I work in high-end IT, and I need to be reachable at all times, though I work with some incredibly savvy people, who know to contact me off-hours only in the case of dire need. But if something does go very wrong, I really need and want to know about it as soon as possible or earlier, both for the sake of my client and for myself.

Therefore I do not begrudge my work having mutiple ways to contact me, as in the long run it actually benefits me. In other fields I can understand not wanting to supply more contact methods than is necessary, but in mine, the more the merrier.

For this connectivity, my job provides me with a Blackberry/phone, and they have my home and other contact information.

But, and especially in today's environment of questioned (and sometimes questionable ethics,) I would not want to use the company-owned device for anything other than work-related business, to avoid the impression, real or imagined, that I was using company resources for private benefit.

So I carry my own cell phone as well, for personal use. It just seems proper that way.

I don't mind, I'm flexible.

Posted by: Will Seabrook | November 27, 2006 4:23 PM

I carry my mobile phone (a RAZR), an iPod and my work phone (a chunky, ugly Nextel whose only redeeming feature is you can drop it down two flights of stairs into mud, step on it and still take a call).

Although I'm looking very intently at a Treo 680 or an Ericsson m600i. Either way, they both combine my bulky day planner (which I didn't list, oops) and my phone.
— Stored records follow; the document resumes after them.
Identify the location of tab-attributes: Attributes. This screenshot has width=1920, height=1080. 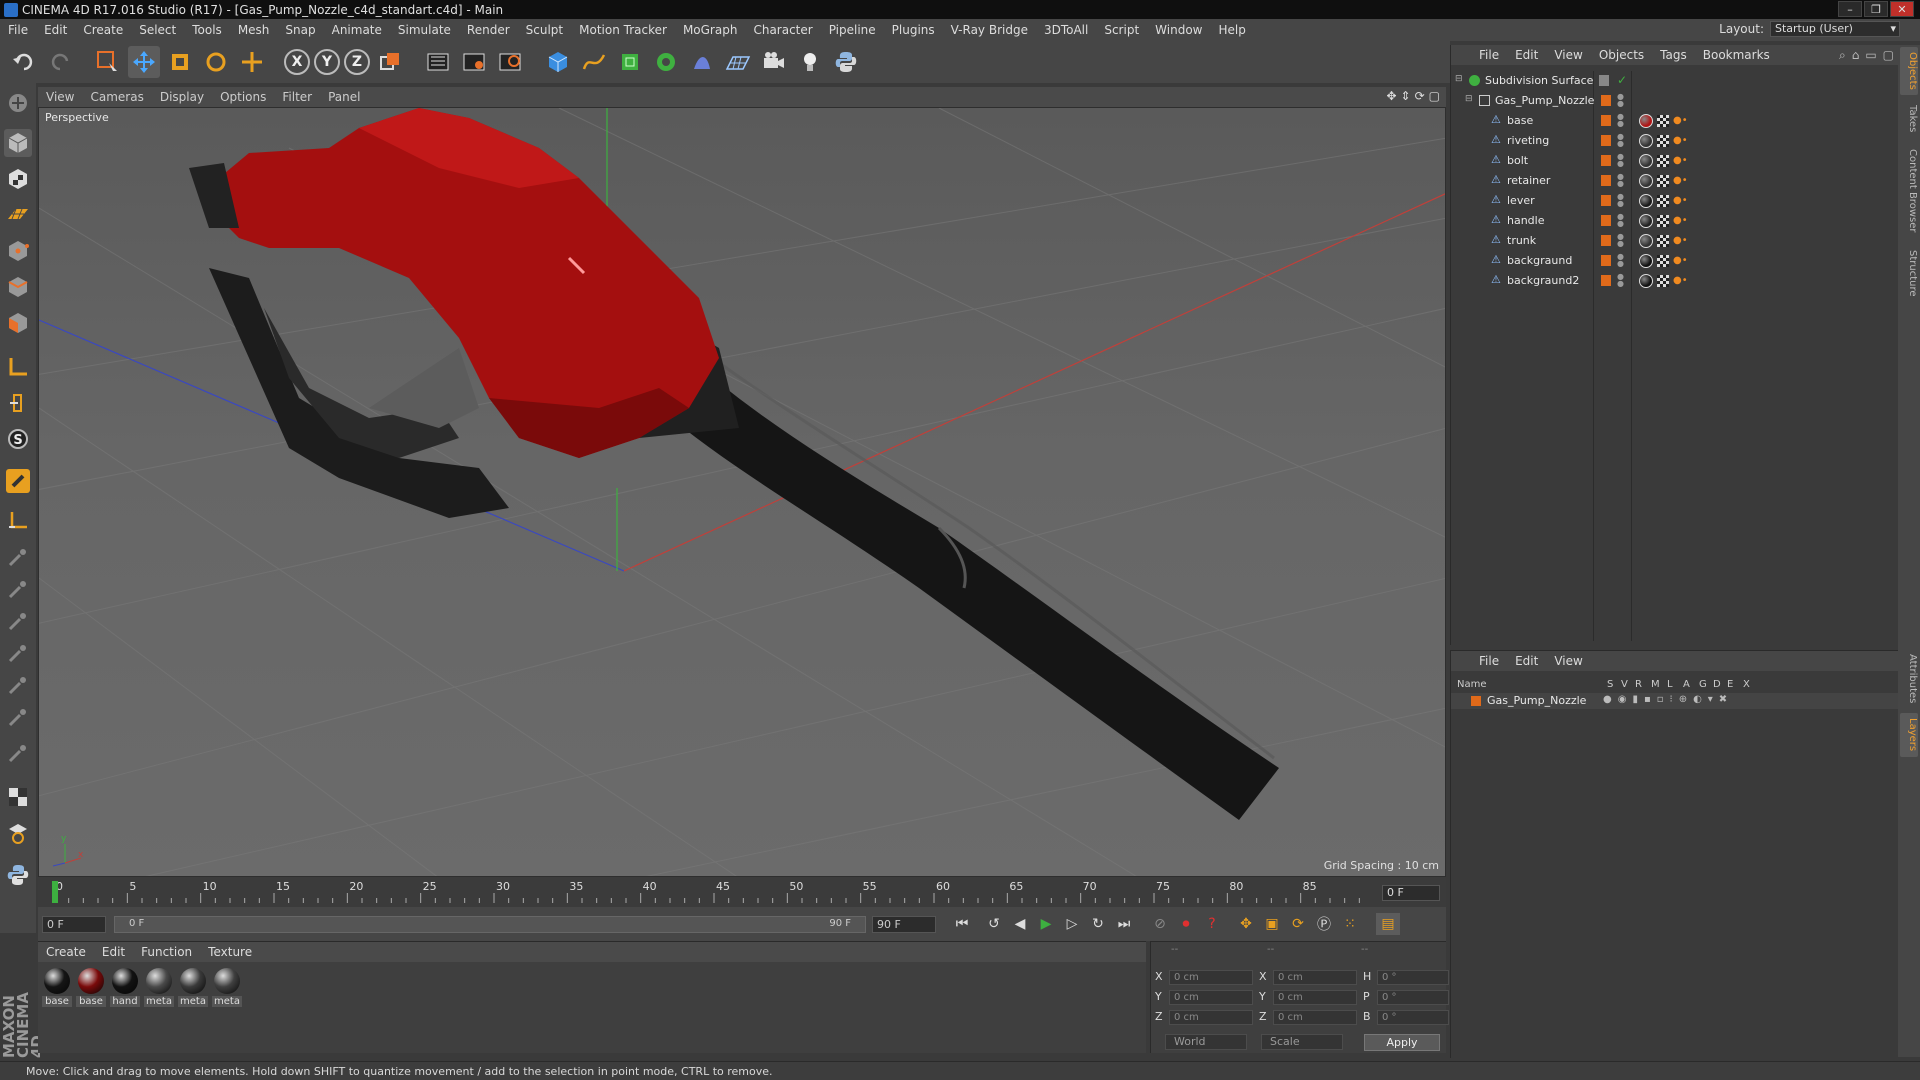
(1909, 679).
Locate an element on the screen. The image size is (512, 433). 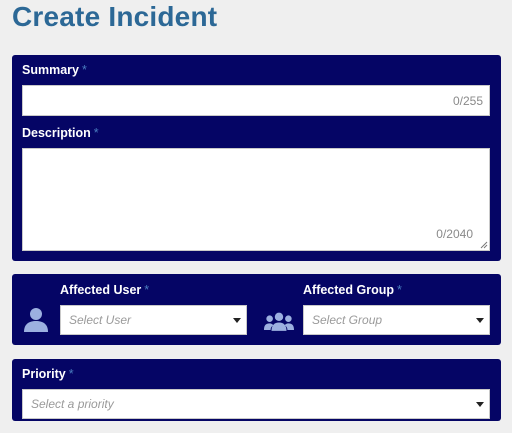
summary-char-counter: 0/255 is located at coordinates (468, 101).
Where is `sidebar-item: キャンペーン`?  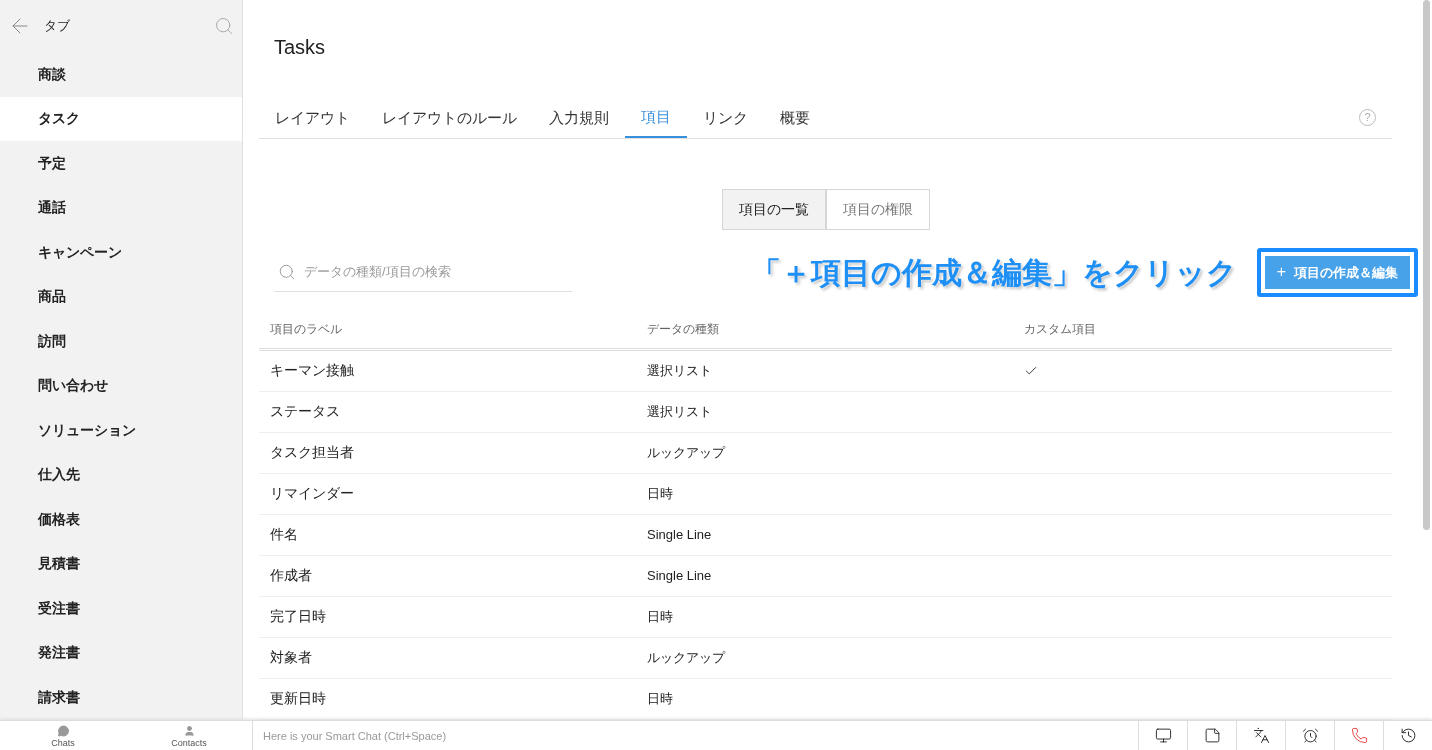
sidebar-item: キャンペーン is located at coordinates (121, 252).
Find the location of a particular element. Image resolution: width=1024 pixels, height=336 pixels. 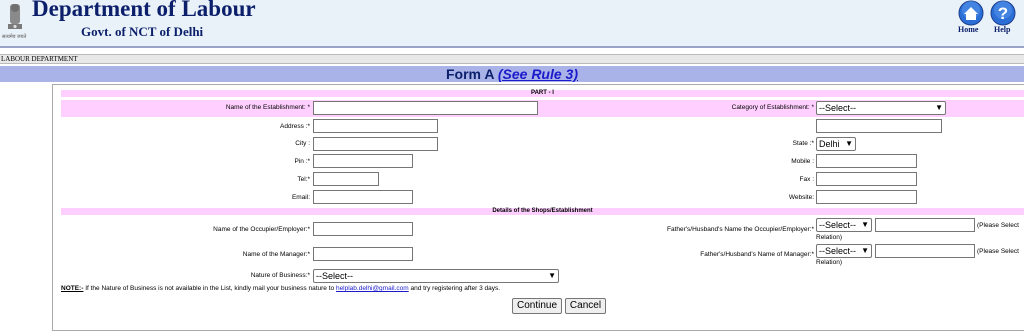

state-label: State :* is located at coordinates (803, 144).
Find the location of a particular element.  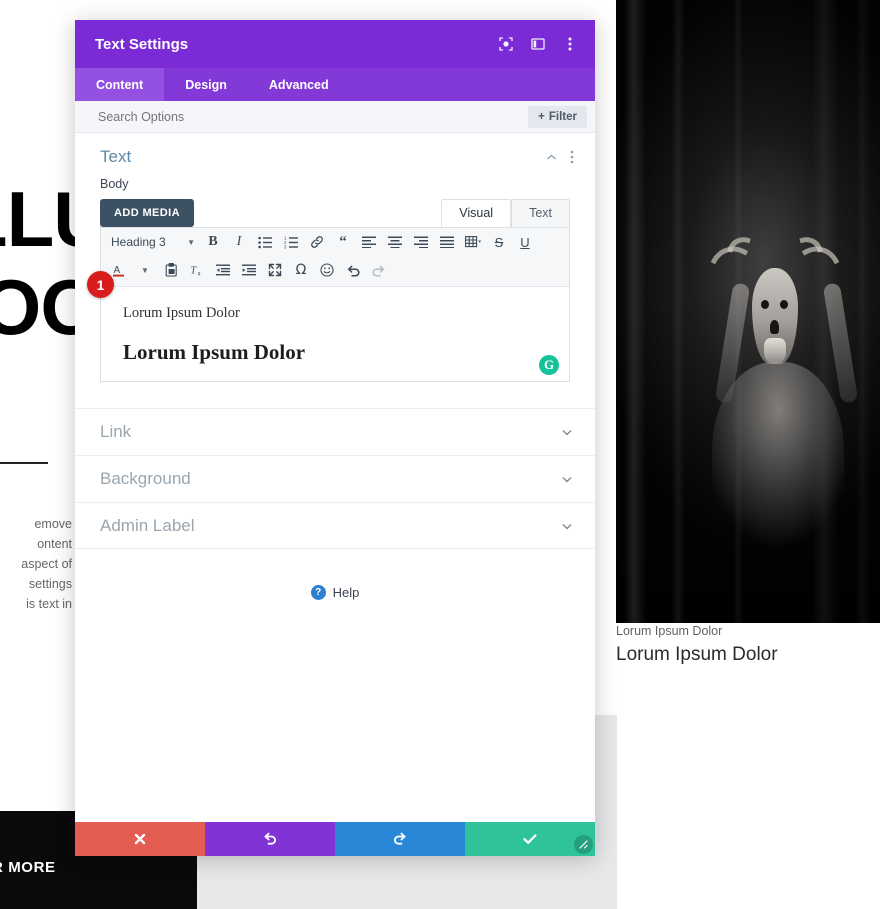

modal-header-actions is located at coordinates (538, 44).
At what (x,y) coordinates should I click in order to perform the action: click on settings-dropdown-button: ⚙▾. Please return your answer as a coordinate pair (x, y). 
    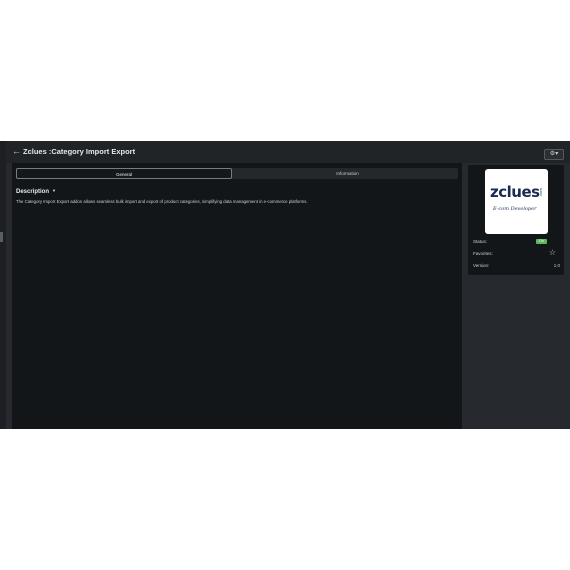
    Looking at the image, I should click on (554, 154).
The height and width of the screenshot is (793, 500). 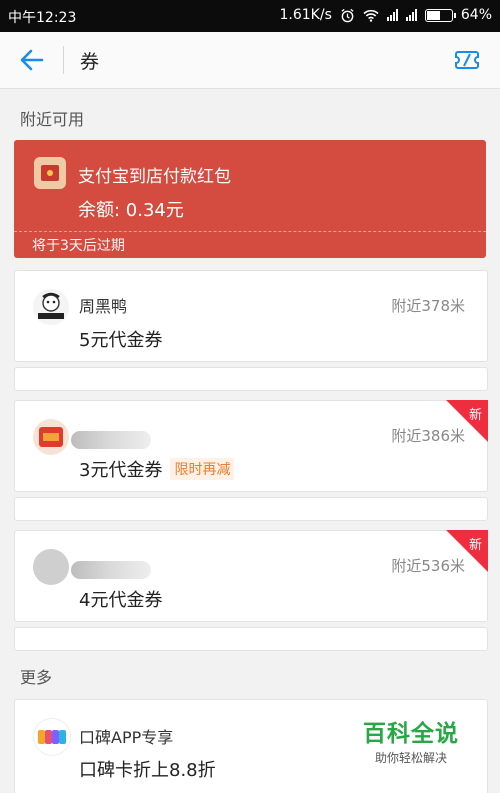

As for that Nextel, as soon as I'm out the office door (I work for a newspaper), call forwarding gets turned on and routes all the calls to my personal phone.

I figure the slim chance I would rack up enough airtime to get an overage before "nights" kick in at 9 is well worth not carrying around a military-specification chunk of plastic on my hip.

Posted by: B. deR. West | November 27, 2006 4:25 PM

I want my phone to be as small and unobtrusive as possible. It must have excellent connectivity and let me hear and speak clearly. That's about it.
The killer app for me would be usable screen space. The maximum available in a truly portable package appears to be 3.7" on a few PDA devices. Anything less to me is eyestrain. Do everything phones just don't cut it for web work or even mail.
My teenage daughter is a thumb wiz and, yes, Blackberrys seem to make the world go round but why are we forcing ourselves into such a box? I see only one PDA with hard drive storage though several now have WiFi. I would gladly carry my personal cell phone and a robust PDA available for the full range of Office functions and WiFi use. As these are my business needs my employer is not likely to cover a monthly phone bill. My current Tungston does yeoman's work with contacts, calendar and a few docs but is really not up to all my needs. Are we all waiting for the Nokia 888?

Posted by: Richard | November 27, 2006 5:09 PM

What can they do to help us? Slim down batteries (i.e., less weight/size), while extending their useful life.

Posted by: Moose | November 27, 2006 5:56 PM

Treo 700w, 2-way pager (which will be dumped as soon as I'm sure that the 700w is reliable in the text-messaging department) and, on occasion, my iPod. I travel with a laptop but find that with the Treo I need it less and less.

I know the Treo has music abilities, but I love the iPod too much to give it up. (I also have a bunch of money invested in ITMS offerings, which won't play ont he Treo, but I don't mind because I knew of that limitation whenI started buying them.)

Posted by: PJ | November 28, 2006 9:43 AM

I ditched my cutting edge cell phone a few years back - and haven't missed it.

As to the PS2 and 360 choices for game consoles - all I can say is the Wii is a heck of a lot more fun. Maybe when the other 95 percent of America buys HDTV, then I'll think about those two, but for now, most Americans can't really tell much difference, other than the more fun games on the Wii.